WHAT YOU ARE ASKED TO DO:
Pull out every line of the data that contains the string "width", matching case exactly.

════════

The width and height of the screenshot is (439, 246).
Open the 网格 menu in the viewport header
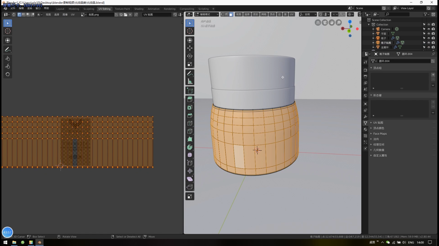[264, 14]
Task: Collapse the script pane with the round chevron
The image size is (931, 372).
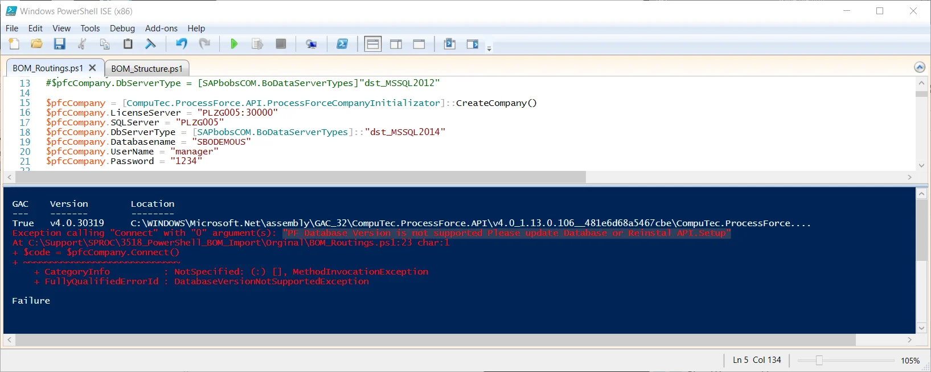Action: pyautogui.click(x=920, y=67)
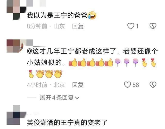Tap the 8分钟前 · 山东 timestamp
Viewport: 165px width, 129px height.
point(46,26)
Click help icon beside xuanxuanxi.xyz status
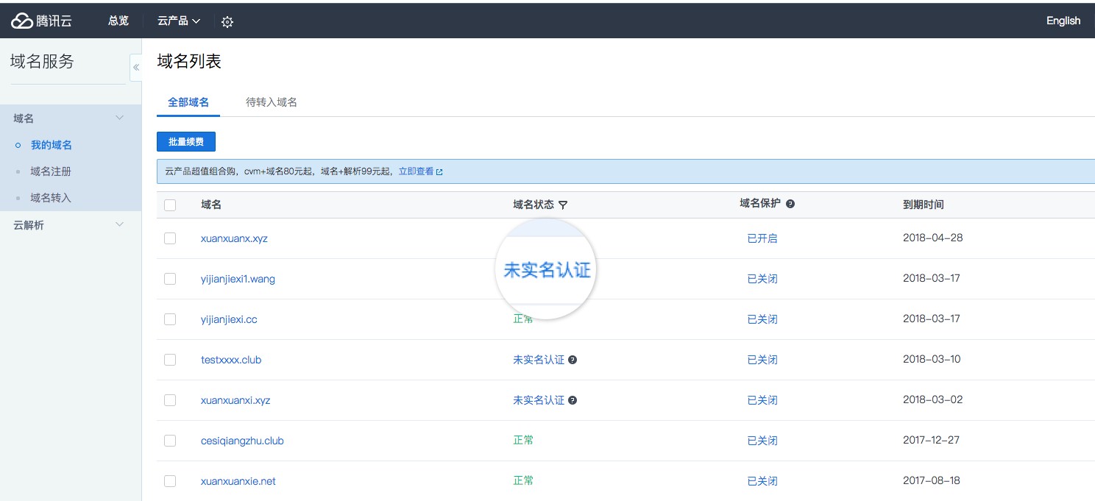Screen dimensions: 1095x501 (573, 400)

════════

RESPONSE FOR THIS EXERCISE:
The width and height of the screenshot is (439, 246).
Viewport: 165px width, 129px height.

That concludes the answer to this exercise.